A round on a full course was going to be a different kettle of fish though. Would his £7 Driver be able to cope? Would he crack under pressure, just like he did on the back nine of West Park Pitch and Putt? He’d only played once in the past year, and although he’d played well, if he had any chance of beating the guy who writes his paychecks he would have to hit the ground running.
After just one hole, he knew he was in for a rough day. After a promising tee-off and what can only be described as a “loosener” from the big man, it took the “newbie” another 4 shots to get to the green. Two putts later and he found himself a shot behind.
The second hole – a very short Par 3 was to be the beginning of the Boss’ undoing. Finding the bunker from his tee shot, it took a further 3 shots to get his ball free from its sandy grip. The newbie started to work a little magic, holeing out in 4 shots to put himself into a one-shot lead.

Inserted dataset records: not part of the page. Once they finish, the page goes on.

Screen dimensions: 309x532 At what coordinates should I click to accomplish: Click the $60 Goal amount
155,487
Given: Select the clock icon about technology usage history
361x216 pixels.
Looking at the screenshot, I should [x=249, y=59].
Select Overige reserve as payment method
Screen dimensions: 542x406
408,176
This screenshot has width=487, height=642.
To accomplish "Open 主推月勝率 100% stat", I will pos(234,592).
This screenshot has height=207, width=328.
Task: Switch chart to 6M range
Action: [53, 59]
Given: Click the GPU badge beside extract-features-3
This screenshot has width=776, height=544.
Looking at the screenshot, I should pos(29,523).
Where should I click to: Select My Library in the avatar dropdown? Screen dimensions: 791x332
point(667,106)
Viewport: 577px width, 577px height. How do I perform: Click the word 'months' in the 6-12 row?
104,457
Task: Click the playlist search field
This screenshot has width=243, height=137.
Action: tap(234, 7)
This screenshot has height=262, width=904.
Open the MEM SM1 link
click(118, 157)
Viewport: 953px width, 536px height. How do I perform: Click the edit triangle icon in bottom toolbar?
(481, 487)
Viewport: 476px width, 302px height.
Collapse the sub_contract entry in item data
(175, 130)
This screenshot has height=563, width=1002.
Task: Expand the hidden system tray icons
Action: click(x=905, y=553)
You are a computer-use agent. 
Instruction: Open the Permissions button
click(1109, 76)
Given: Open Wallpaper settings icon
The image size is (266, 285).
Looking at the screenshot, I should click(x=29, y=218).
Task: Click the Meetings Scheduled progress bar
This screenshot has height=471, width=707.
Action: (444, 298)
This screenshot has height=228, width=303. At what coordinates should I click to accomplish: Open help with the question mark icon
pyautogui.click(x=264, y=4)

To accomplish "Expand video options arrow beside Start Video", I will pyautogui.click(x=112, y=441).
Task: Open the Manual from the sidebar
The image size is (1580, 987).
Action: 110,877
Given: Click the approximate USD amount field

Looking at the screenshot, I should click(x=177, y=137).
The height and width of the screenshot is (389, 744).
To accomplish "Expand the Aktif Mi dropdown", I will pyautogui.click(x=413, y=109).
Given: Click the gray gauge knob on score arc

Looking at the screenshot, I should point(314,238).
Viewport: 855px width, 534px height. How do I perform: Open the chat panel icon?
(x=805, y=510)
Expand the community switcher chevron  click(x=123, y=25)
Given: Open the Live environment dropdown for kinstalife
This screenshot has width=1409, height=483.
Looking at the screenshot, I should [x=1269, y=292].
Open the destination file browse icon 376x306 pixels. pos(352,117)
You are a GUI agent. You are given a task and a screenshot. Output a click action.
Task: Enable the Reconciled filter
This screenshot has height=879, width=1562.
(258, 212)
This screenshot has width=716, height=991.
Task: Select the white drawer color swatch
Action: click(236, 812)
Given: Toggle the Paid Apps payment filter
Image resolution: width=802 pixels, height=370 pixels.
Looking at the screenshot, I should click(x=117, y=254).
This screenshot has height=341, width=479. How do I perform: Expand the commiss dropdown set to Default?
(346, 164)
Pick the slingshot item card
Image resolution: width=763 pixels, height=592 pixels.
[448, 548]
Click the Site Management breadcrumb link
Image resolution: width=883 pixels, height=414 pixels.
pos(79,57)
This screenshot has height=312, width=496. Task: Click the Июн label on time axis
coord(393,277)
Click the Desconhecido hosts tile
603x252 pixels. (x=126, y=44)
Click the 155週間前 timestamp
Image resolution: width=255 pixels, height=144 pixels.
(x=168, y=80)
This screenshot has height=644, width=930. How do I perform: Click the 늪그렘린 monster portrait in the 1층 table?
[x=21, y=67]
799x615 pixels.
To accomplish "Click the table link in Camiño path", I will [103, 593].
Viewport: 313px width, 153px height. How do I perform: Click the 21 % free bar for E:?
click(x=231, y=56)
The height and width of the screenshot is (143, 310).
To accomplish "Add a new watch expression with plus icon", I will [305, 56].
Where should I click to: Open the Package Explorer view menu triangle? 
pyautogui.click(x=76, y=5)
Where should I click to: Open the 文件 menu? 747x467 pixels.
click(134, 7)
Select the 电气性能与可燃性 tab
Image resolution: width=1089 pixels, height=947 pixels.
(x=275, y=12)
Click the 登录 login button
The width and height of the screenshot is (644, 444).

Five holes in and it was still close, both players’ inconsistency meaning that there was still only one shot in it. This was the point where newbie’s luck began to show through, completing the next four holes in a mere 18 shots. For the boss, all of the hard work that had be put in on the first 5 holes was about to be torn apart. Some poor shot selection and lady luck not shining when he needed her most meant that he had reached the turn 8 shots behind his companion. He wasn’t particularly poorly, but a passing onlooker could make the justified assumption that he was infact part camel, such was the amount of time he had spent in the sand so far. Maybe his luck was about to change? If he had lost eight shots in the first nine holes, he reasoned, was there any reason why he couldn’t gain them over the next nine?
One hole later and the contest was all-but over, surrendering another two shots immediately. Now all he had was pride to play for. Within two holes it looked to be game-on again. Losing sight of his first tee off shot on the eleventh, he proceeded to hit his second try out of bounds, he was already on his fifth shot by the time the boss was on his second. This was the boss’ chance. Could he take advantage and get himself back into this contest that looked dead and buried just twenty minutes earlier?
Sadly not, both players carding their worst hole of the day (Newbie’s 9 to the Boss’ 8). The pressure was now off, and the Boss began to perform the way he was expected to, even if his camel-like characteristics did rear their ugly head on every hole on the back nine.
All-in-all an experience to remember, although for some very different reasons. Now the newbie just one thing to wonder about, whether he’ll receive his P45 by hand or through the Post.